How do you plan to use the information in the assessment?
The information has already been put to use. As Caravela manages the day-to-day relationships with the El Jordan producers, they took action immediately to address the recommendations for improvement. Caravela and Stumptown are also co-investing in a climate change adaptation project as a result of concerns producers expressed in the study.
What were the big takeaways from the assessment?
The main takeaway is that while Direct Trade isn’t perfect, if you want to incentivize quality and improve producer livelihoods, Direct Trade works. While price premiums are important, impact doesn’t come from paying a good price once. Impact comes from long-term commitment, consistency, and volume growth over time.

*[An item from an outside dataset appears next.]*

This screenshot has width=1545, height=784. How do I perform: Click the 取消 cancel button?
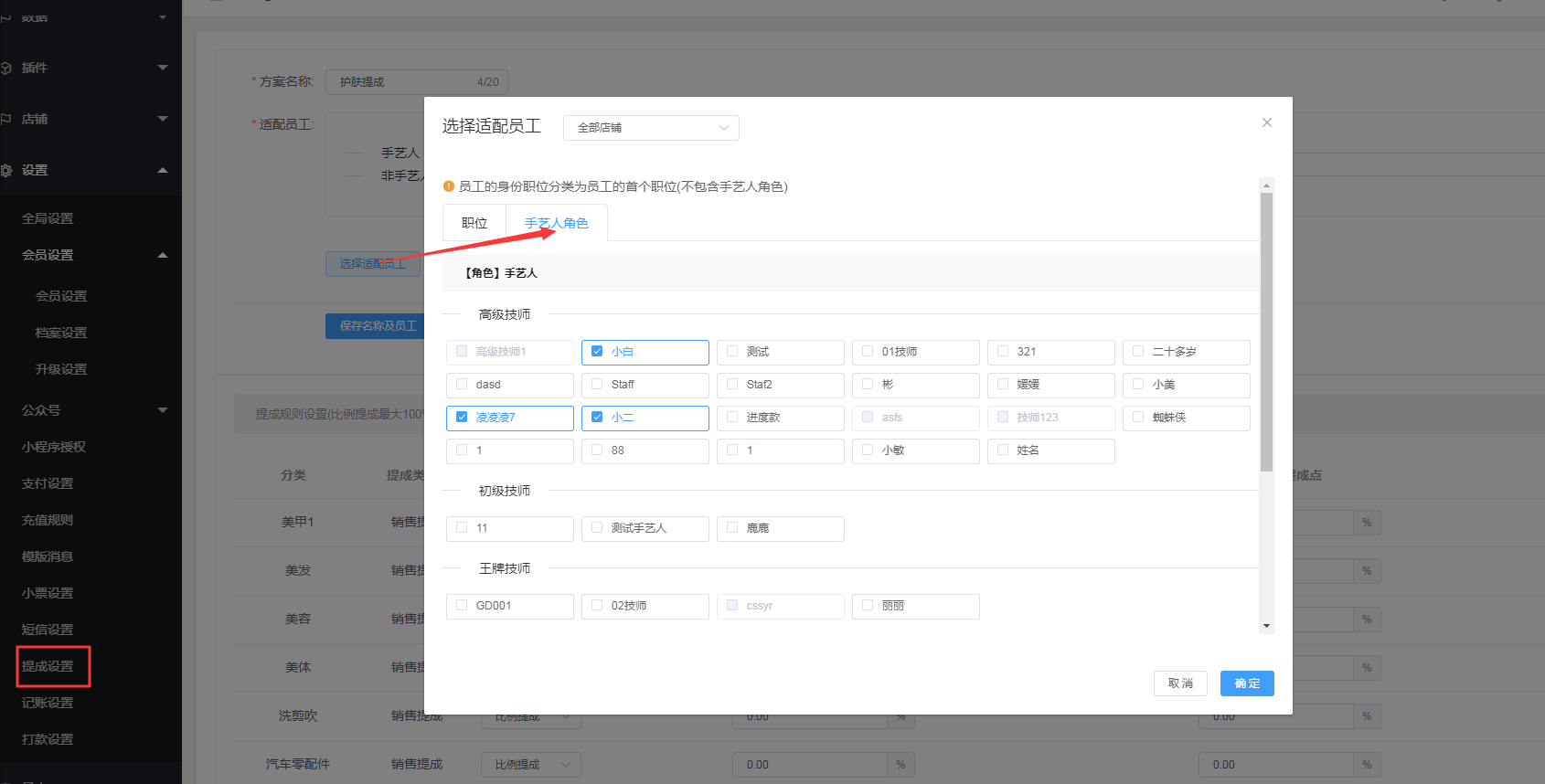coord(1180,683)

Which of the findings were most surprising to you? And why?
I was surprised by the report’s quantification of the producers’ experiences, both the El Jordan producers and the control group. It was interesting to see the contrast in their experiences, and how the methodology allowed for the positives and negatives to be illustrated.
This effort was about investing in research into the future of specialty coffee, trying to inform solutions needed to ensure coffee farmers are profitable, that specialty coffee is around for the foreseeable future. I hope the report is something that other coffee buyers and companies find useful.